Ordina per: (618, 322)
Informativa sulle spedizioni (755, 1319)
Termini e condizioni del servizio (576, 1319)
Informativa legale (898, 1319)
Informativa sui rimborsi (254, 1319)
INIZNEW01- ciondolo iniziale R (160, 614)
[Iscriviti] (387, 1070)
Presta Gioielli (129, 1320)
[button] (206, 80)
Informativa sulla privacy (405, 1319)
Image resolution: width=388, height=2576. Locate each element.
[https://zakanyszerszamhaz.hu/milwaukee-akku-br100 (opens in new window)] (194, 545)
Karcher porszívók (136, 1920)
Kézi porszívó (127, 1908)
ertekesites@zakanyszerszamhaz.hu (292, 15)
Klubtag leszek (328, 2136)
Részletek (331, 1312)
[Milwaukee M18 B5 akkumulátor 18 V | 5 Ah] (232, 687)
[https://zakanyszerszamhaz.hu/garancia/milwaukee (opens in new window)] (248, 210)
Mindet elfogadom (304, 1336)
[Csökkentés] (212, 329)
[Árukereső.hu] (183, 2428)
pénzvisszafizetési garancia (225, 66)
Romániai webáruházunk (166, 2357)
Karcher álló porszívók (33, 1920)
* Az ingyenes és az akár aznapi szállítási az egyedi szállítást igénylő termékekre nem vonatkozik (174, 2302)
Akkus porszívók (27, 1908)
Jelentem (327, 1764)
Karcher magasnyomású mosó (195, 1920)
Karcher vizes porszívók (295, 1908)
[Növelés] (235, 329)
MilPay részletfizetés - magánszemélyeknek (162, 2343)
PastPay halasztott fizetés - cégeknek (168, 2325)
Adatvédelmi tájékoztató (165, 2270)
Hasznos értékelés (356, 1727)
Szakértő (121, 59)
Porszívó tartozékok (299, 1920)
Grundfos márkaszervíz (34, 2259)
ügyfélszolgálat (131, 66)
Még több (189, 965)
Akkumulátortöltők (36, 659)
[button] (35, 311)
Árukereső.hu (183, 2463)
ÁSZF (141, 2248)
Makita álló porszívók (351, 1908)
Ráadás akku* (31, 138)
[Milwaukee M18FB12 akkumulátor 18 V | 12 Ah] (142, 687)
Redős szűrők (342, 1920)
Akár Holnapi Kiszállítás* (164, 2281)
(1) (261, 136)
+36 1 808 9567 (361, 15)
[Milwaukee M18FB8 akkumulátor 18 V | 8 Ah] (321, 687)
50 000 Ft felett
- - -
● Assigned task
Output the lines of the records above exactly as they appear, from the line containing "Romániai webáruházunk (166, 2357)" through the line containing "Árukereső.hu (183, 2463)".

● Response box
Romániai webáruházunk (166, 2357)
Karcher álló porszívók (33, 1920)
* Az ingyenes és az akár aznapi szállítási az egyedi szállítást igénylő termékekre nem vonatkozik (174, 2302)
Akkus porszívók (27, 1908)
Jelentem (327, 1764)
Karcher magasnyomású mosó (195, 1920)
Karcher vizes porszívók (295, 1908)
[Növelés] (235, 329)
MilPay részletfizetés - magánszemélyeknek (162, 2343)
PastPay halasztott fizetés - cégeknek (168, 2325)
Adatvédelmi tájékoztató (165, 2270)
Hasznos értékelés (356, 1727)
Szakértő (121, 59)
Porszívó tartozékok (299, 1920)
Grundfos márkaszervíz (34, 2259)
ügyfélszolgálat (131, 66)
Még több (189, 965)
Akkumulátortöltők (36, 659)
[button] (35, 311)
Árukereső.hu (183, 2463)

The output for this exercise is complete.